Genetic Programming, C project

Discussion in 'App Development' started by bln, May 14, 2014.

  1. bln

    bln

    Starting a project to develop a platform to explore the idea to use Genetic Programming to breed trading systems. This is cutting edge shit that is showing very promising results by the research papers I have come by. There are commercial platforms out there and they cost $10,000 and up for a single license.

    Looking for C programmers interested in participating in this hobby project. As a participiant you will get full ownership to the software, you may sell it, license it, use it for your own benefit, etc.

    * Must love working in C
    * Like to do efficient and resource effective programming
    * Basic understanding of program design and architecture, monolithic, micro-services, SOA, etc.
    * Knowledge of multicore programming toolkits is a pro but not a must, Pthreads, OpenMP, Cilk/Cilk+, UPC, etc.
    * Work and do development in a UNIX environment (Linux, OSX, BSD, etc).

    If you are interested drop me a message with your email and we discuss the ideas and thoughts more in detail.
     
  2. @bln, before you possibly waste a lot of time and many man hours I hope you are aware that genetic programming was big in the late 1990s and lost its shine due to the unsolved data-mining bias problems. One cannot avoid data-mining bias with genetic programming because each new generation uses the same data as previous generations and this introduces data-snooping bias. Only if you have solved the data-mining/snooping bias issues before you start then the effort may be justified but without wanting to discourage you I think this is impossible to do. If you have a reference to a paper that claims significant returns from genetic programming please share. Also which platforms you referred to?
     
  3. I code C
     
  4. C forever!
     
  5. 2rosy

    2rosy

    good luck. these projects never get off the ground. I wouldn't be surprised if 100% of projects posted here never go beyond the post itself.
     
  6. bln

    bln

    That true to some degree, time is a constraint, especially if you have a full time job and kids. If you are running the project alone it will take years.

    Getting a working prototype up and running is doable in a month or two.
     
  7. bln

    bln

    Over fitness problem may be somewhat solved by testing the strategy on the real live market that the strategy continues to perform according to back tested performance metrics, "Forward testing". This will sort out the strategies that are high ranking due to over fitness/data bias. A lot of the strategies with e.x. 50% monthly return will sorted out and you are left with a ranking of performing strategies returning less but still very good returns.

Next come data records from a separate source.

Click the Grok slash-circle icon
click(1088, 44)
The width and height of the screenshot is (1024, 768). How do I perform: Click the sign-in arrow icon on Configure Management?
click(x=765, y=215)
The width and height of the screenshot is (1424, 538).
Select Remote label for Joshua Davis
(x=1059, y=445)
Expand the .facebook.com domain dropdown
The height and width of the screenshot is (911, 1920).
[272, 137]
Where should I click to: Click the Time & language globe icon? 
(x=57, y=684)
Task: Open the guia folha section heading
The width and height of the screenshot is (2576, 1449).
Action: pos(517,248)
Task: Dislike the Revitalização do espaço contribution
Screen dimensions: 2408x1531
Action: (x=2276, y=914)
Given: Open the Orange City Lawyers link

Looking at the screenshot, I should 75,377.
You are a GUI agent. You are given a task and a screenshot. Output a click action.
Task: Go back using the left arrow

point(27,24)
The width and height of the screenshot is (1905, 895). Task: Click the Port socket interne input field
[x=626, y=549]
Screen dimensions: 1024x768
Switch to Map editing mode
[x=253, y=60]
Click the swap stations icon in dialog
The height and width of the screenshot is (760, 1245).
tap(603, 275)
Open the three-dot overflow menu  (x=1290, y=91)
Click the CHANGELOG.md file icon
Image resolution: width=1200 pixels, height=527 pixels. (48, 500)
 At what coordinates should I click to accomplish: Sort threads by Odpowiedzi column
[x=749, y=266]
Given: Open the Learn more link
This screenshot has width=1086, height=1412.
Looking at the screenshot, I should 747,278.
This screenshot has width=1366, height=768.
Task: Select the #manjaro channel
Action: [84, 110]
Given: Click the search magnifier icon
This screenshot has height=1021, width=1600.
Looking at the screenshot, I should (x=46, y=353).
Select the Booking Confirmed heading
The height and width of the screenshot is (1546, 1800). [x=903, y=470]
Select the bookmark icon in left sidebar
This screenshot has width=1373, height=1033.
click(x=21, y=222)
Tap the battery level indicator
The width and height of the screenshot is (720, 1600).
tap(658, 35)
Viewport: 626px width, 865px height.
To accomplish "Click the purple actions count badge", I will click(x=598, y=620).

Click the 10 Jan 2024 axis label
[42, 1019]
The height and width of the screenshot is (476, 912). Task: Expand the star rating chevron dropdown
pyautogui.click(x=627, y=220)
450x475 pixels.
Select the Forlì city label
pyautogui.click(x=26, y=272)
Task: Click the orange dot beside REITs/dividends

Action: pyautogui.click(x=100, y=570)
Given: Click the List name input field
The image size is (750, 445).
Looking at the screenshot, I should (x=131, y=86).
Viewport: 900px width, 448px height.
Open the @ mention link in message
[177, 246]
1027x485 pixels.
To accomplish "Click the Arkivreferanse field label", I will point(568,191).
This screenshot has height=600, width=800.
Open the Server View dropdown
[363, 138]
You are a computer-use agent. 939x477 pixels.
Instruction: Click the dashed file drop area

    A strategy's metrics needs to be constantly monitored that they conform to spec, this is true to both discretionary trading and mechanical/rulebased trading.
     
  8. Sergio77

    Sergio77

    This is know as: "My system worked for a few weeks, made some money and then lost it all and more". I saw this interesting article a few days ago. I think it is a good read. You may want to think about White's Reality test. Here is an article.
     
  9. Craig66

    Craig66

    Doing this only means that you make your forward testing subject to data-mining bias as well, you're effectively making your test data part of your training data. I've seen people use genetic style ideas to explore specific ideas, but they used a lot of domain knowledge to make it work. This idea that you're just going to randomly shit out trading systems which are going to work is a pipe dream.
     
  10. bln

    bln

    So what these is saying is that adding domain specific knowledge is key that makes a difference between randomly generated garbage and something with a true edge. The more domain specific knowledge you add, the better.